EXERCISE REQUIREMENTS: Set down the records that follow exactly, every line of them.

(Excerpts from a dataset)
====

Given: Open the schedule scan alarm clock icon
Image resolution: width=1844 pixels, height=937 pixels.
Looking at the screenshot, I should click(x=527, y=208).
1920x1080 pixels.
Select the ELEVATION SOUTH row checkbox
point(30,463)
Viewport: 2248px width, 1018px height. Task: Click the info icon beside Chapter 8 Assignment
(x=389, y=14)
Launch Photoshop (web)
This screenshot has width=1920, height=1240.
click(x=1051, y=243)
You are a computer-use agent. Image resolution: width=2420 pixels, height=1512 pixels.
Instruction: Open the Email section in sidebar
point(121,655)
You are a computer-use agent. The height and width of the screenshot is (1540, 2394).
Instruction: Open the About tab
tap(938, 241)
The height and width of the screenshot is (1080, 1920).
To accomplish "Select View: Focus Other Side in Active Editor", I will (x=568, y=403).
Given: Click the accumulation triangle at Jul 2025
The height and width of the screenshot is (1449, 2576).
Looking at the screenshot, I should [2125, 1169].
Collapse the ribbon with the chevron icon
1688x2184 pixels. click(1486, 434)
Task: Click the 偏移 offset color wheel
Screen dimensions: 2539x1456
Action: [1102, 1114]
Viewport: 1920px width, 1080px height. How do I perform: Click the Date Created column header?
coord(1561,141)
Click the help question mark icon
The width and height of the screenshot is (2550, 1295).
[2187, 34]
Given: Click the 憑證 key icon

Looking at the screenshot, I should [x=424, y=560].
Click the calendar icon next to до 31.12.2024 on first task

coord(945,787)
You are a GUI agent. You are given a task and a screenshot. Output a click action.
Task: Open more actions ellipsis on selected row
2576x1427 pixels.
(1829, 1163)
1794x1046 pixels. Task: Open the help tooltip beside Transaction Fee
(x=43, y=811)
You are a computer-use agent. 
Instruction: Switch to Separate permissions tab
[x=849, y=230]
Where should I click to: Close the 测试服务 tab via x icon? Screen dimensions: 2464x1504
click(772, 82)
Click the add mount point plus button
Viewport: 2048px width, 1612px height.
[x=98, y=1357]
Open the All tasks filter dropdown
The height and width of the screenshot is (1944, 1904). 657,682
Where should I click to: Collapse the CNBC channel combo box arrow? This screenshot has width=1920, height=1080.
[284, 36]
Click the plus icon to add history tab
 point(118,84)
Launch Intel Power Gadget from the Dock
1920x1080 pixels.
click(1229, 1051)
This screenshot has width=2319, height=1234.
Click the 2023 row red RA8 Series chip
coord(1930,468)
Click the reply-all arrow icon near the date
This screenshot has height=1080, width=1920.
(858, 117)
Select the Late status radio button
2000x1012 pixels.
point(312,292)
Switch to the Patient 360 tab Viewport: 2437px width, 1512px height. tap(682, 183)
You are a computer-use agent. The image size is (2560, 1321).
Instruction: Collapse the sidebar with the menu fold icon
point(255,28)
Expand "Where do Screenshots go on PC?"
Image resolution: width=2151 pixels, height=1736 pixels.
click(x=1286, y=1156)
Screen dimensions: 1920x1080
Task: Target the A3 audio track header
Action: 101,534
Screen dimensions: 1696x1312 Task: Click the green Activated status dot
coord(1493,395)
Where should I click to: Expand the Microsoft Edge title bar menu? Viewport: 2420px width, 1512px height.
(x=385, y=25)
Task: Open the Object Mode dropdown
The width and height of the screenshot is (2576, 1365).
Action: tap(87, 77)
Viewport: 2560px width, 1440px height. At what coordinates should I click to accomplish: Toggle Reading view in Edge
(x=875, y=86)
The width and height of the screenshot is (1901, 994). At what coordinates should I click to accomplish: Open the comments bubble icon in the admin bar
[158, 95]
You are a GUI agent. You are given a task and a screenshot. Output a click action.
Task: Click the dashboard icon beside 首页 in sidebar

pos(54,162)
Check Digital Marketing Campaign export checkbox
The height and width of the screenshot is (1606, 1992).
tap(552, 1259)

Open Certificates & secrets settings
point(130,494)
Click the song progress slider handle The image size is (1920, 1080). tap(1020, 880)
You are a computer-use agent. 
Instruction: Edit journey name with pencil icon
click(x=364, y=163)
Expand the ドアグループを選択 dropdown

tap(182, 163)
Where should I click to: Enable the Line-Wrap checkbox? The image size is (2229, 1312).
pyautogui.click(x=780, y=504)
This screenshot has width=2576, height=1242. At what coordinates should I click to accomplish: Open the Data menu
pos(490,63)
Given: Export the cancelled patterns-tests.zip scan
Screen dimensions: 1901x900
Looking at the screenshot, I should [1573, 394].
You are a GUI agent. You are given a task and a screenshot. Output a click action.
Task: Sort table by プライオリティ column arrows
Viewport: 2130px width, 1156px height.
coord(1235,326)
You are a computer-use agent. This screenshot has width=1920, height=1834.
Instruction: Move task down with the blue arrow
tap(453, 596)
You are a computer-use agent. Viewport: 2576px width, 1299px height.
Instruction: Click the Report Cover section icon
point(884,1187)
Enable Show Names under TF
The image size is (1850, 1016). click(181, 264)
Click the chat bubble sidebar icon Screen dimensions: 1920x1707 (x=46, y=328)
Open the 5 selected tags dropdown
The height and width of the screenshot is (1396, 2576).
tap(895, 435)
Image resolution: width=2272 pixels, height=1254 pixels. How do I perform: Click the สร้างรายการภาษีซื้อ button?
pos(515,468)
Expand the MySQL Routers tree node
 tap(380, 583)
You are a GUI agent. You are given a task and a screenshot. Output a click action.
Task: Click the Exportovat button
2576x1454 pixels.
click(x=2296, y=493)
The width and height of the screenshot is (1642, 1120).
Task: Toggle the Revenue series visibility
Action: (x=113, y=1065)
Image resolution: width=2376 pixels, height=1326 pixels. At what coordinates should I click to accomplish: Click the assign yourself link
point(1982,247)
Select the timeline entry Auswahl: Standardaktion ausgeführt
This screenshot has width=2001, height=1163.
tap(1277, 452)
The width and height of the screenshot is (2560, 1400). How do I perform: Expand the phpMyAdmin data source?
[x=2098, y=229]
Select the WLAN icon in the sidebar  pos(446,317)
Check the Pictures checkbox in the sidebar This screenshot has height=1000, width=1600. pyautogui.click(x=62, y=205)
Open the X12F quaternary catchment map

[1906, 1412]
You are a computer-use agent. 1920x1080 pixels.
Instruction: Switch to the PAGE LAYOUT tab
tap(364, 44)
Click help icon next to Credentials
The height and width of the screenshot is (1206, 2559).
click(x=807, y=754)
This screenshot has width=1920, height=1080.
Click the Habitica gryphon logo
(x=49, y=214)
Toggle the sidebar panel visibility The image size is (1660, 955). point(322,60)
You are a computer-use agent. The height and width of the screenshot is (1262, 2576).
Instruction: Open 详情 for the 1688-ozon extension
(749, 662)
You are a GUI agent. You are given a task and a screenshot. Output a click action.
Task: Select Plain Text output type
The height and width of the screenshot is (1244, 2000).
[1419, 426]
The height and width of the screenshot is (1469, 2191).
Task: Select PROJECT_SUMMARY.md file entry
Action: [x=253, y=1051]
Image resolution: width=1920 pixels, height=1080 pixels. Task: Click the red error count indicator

====

REPLY TO THE EXERCISE:
Given: Open the schedule scan alarm clock icon
Image resolution: width=1844 pixels, height=937 pixels.
Looking at the screenshot, I should click(x=527, y=208).
1920x1080 pixels.
Select the ELEVATION SOUTH row checkbox
point(30,463)
Viewport: 2248px width, 1018px height. Task: Click the info icon beside Chapter 8 Assignment
(x=389, y=14)
Launch Photoshop (web)
This screenshot has width=1920, height=1240.
click(x=1051, y=243)
You are a computer-use agent. Image resolution: width=2420 pixels, height=1512 pixels.
Instruction: Open the Email section in sidebar
point(121,655)
You are a computer-use agent. The height and width of the screenshot is (1540, 2394).
Instruction: Open the About tab
tap(938, 241)
The height and width of the screenshot is (1080, 1920).
To accomplish "Select View: Focus Other Side in Active Editor", I will (x=568, y=403).
Given: Click the accumulation triangle at Jul 2025
The height and width of the screenshot is (1449, 2576).
Looking at the screenshot, I should [2125, 1169].
Collapse the ribbon with the chevron icon
1688x2184 pixels. click(1486, 434)
Task: Click the 偏移 offset color wheel
Screen dimensions: 2539x1456
Action: [1102, 1114]
Viewport: 1920px width, 1080px height. How do I perform: Click the Date Created column header?
coord(1561,141)
Click the help question mark icon
The width and height of the screenshot is (2550, 1295).
[2187, 34]
Given: Click the 憑證 key icon

Looking at the screenshot, I should [x=424, y=560].
Click the calendar icon next to до 31.12.2024 on first task

coord(945,787)
You are a GUI agent. You are given a task and a screenshot. Output a click action.
Task: Open more actions ellipsis on selected row
2576x1427 pixels.
(1829, 1163)
1794x1046 pixels. Task: Open the help tooltip beside Transaction Fee
(x=43, y=811)
You are a computer-use agent. 
Instruction: Switch to Separate permissions tab
[x=849, y=230]
Where should I click to: Close the 测试服务 tab via x icon? Screen dimensions: 2464x1504
click(772, 82)
Click the add mount point plus button
Viewport: 2048px width, 1612px height.
[x=98, y=1357]
Open the All tasks filter dropdown
The height and width of the screenshot is (1944, 1904). 657,682
Where should I click to: Collapse the CNBC channel combo box arrow? This screenshot has width=1920, height=1080.
[284, 36]
Click the plus icon to add history tab
 point(118,84)
Launch Intel Power Gadget from the Dock
1920x1080 pixels.
click(1229, 1051)
This screenshot has width=2319, height=1234.
Click the 2023 row red RA8 Series chip
coord(1930,468)
Click the reply-all arrow icon near the date
This screenshot has height=1080, width=1920.
(858, 117)
Select the Late status radio button
2000x1012 pixels.
point(312,292)
Switch to the Patient 360 tab Viewport: 2437px width, 1512px height. tap(682, 183)
You are a computer-use agent. The image size is (2560, 1321).
Instruction: Collapse the sidebar with the menu fold icon
point(255,28)
Expand "Where do Screenshots go on PC?"
Image resolution: width=2151 pixels, height=1736 pixels.
click(x=1286, y=1156)
Screen dimensions: 1920x1080
Task: Target the A3 audio track header
Action: 101,534
Screen dimensions: 1696x1312 Task: Click the green Activated status dot
coord(1493,395)
Where should I click to: Expand the Microsoft Edge title bar menu? Viewport: 2420px width, 1512px height.
(x=385, y=25)
Task: Open the Object Mode dropdown
The width and height of the screenshot is (2576, 1365).
Action: tap(87, 77)
Viewport: 2560px width, 1440px height. At what coordinates should I click to accomplish: Toggle Reading view in Edge
(x=875, y=86)
The width and height of the screenshot is (1901, 994). At what coordinates should I click to accomplish: Open the comments bubble icon in the admin bar
[158, 95]
You are a GUI agent. You are given a task and a screenshot. Output a click action.
Task: Click the dashboard icon beside 首页 in sidebar

pos(54,162)
Check Digital Marketing Campaign export checkbox
The height and width of the screenshot is (1606, 1992).
tap(552, 1259)

Open Certificates & secrets settings
point(130,494)
Click the song progress slider handle The image size is (1920, 1080). tap(1020, 880)
You are a computer-use agent. 
Instruction: Edit journey name with pencil icon
click(x=364, y=163)
Expand the ドアグループを選択 dropdown

tap(182, 163)
Where should I click to: Enable the Line-Wrap checkbox? The image size is (2229, 1312).
pyautogui.click(x=780, y=504)
This screenshot has width=2576, height=1242. At what coordinates should I click to accomplish: Open the Data menu
pos(490,63)
Given: Export the cancelled patterns-tests.zip scan
Screen dimensions: 1901x900
Looking at the screenshot, I should [1573, 394].
You are a GUI agent. You are given a task and a screenshot. Output a click action.
Task: Sort table by プライオリティ column arrows
Viewport: 2130px width, 1156px height.
coord(1235,326)
You are a computer-use agent. This screenshot has width=1920, height=1834.
Instruction: Move task down with the blue arrow
tap(453, 596)
You are a computer-use agent. Viewport: 2576px width, 1299px height.
Instruction: Click the Report Cover section icon
point(884,1187)
Enable Show Names under TF
The image size is (1850, 1016). click(181, 264)
Click the chat bubble sidebar icon Screen dimensions: 1920x1707 (x=46, y=328)
Open the 5 selected tags dropdown
The height and width of the screenshot is (1396, 2576).
tap(895, 435)
Image resolution: width=2272 pixels, height=1254 pixels. How do I perform: Click the สร้างรายการภาษีซื้อ button?
pos(515,468)
Expand the MySQL Routers tree node
 tap(380, 583)
You are a GUI agent. You are given a task and a screenshot. Output a click action.
Task: Click the Exportovat button
2576x1454 pixels.
click(x=2296, y=493)
The width and height of the screenshot is (1642, 1120).
Task: Toggle the Revenue series visibility
Action: (x=113, y=1065)
Image resolution: width=2376 pixels, height=1326 pixels. At what coordinates should I click to accomplish: Click the assign yourself link
point(1982,247)
Select the timeline entry Auswahl: Standardaktion ausgeführt
This screenshot has width=2001, height=1163.
tap(1277, 452)
The width and height of the screenshot is (2560, 1400). How do I perform: Expand the phpMyAdmin data source?
[x=2098, y=229]
Select the WLAN icon in the sidebar  pos(446,317)
Check the Pictures checkbox in the sidebar This screenshot has height=1000, width=1600. pyautogui.click(x=62, y=205)
Open the X12F quaternary catchment map

[1906, 1412]
You are a computer-use agent. 1920x1080 pixels.
Instruction: Switch to the PAGE LAYOUT tab
tap(364, 44)
Click help icon next to Credentials
The height and width of the screenshot is (1206, 2559).
click(x=807, y=754)
This screenshot has width=1920, height=1080.
Click the Habitica gryphon logo
(x=49, y=214)
Toggle the sidebar panel visibility The image size is (1660, 955). point(322,60)
You are a computer-use agent. The height and width of the screenshot is (1262, 2576).
Instruction: Open 详情 for the 1688-ozon extension
(749, 662)
You are a GUI agent. You are given a task and a screenshot. Output a click action.
Task: Select Plain Text output type
The height and width of the screenshot is (1244, 2000).
[1419, 426]
The height and width of the screenshot is (1469, 2191).
Task: Select PROJECT_SUMMARY.md file entry
Action: [x=253, y=1051]
Image resolution: width=1920 pixels, height=1080 pixels. Task: Click the red error count indicator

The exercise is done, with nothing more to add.